Rodolphe Lemaire et la manufacture de porcelaine de Meissen. Style extrême-oriental ou goût français ?
Geneviève Le Duc
Geneviève Le Duc, "Rodolphe Lemaire et la manufacture de porcelaine de Meissen. Style extrême-oriental ou goût français ?", dans Revue de l’Art, année 1997, volume 116, numéro 1, p. 54-60.
Extrait de l’article
Aux environs de 1730, la manufacture de porcelaine de Meissen adopta le style japonais « Kakiemon ». Cette orientation esthétique participait d’une tendance qui imprégnait, à l’époque, la plupart des arts décoratifs en Europe. Toutefois les circonstances particulières, qui prévalurent à la manufacture d’Auguste le Fort, suggèrent une certaine influence du goût français. Il semble que cette initiative d’imiter parfaitement le Japon soit directement imputable à un marchand verrier-faïencier parisien privilégié du Roi, Rodolphe Lemaire.
Le goût des Européens pour le « la-chinage » - appellation générique du Grand Siècle pour toute forme d’exotisme oriental - est une longue histoire remontant au moins au XIIIe siècle. Il ne prit cependant toute son ampleur qu’aux alentours de 1700. Nourris par les récits de voyages, ceux des missionnaires, des ambassadeurs ou des aventuriers et par l’importation sans cesse grandissante d’épices, de laques, de soies, d’indiennes ou de porcelaines, les Occidentaux devinrent alors familiers de l’Orient lointain.

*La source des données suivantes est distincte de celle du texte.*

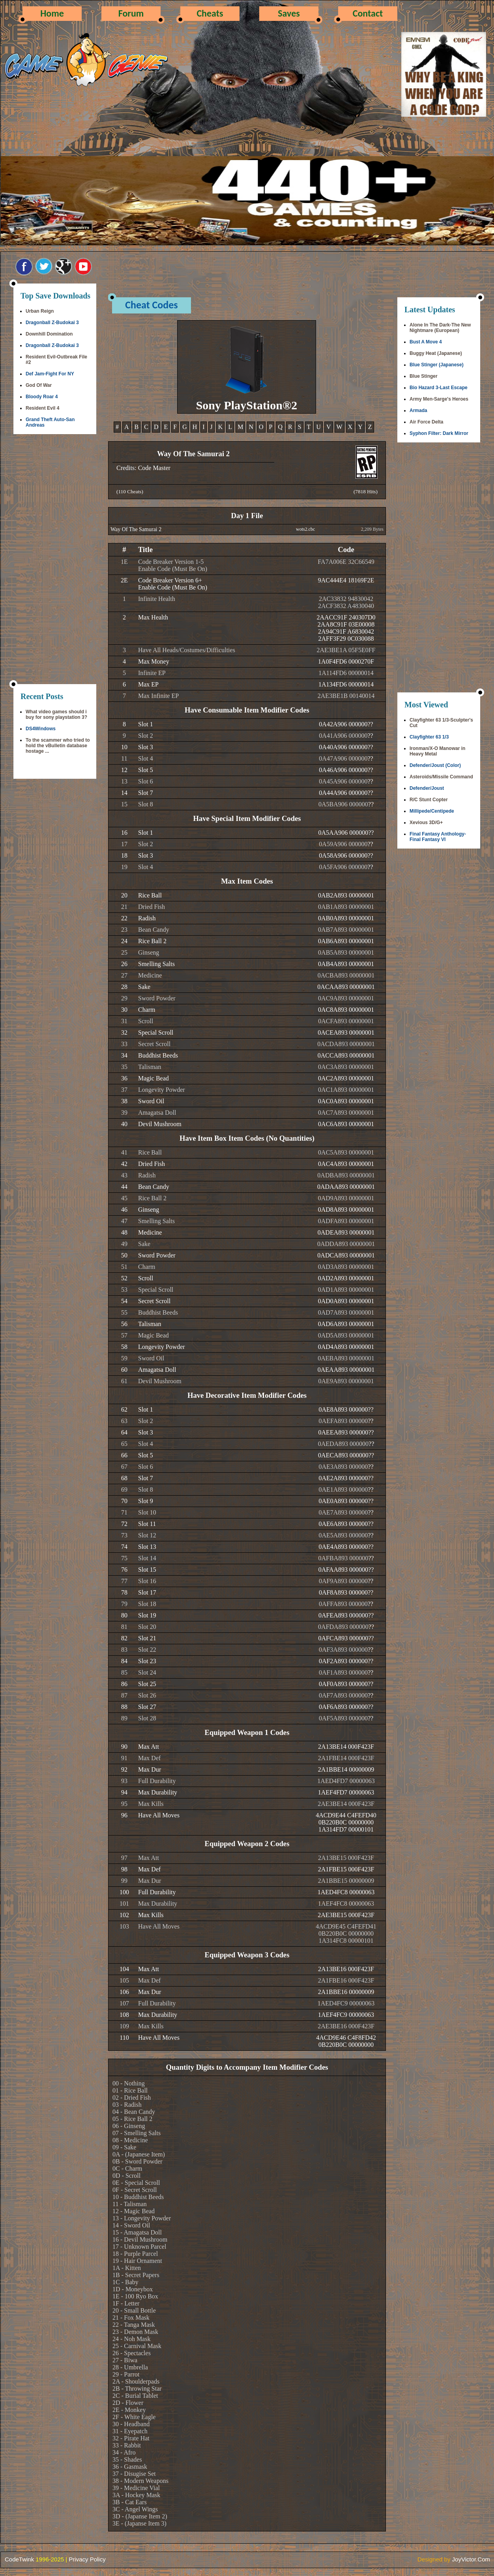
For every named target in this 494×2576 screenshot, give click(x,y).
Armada (418, 410)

La porcelaine, matière exotique entre toutes, dont les procédés de fabrication demeurèrent longtemps mystérieux, avait tout pour cristalliser aux yeux des collectionneurs le mythe des Indes. D’abord réservées à une élite royale et princière, les porcelaines envahirent bientôt le marché de l’art européen et il devint loisible à tout amateur fortune de constituer une collection, parfois dans un cabinet de curiosités. Au XVIIIe siècle la porcelaine devint l’emblème d’un nouvel art de vivre, dont le goût pour l’exotisme était une composante essentielle.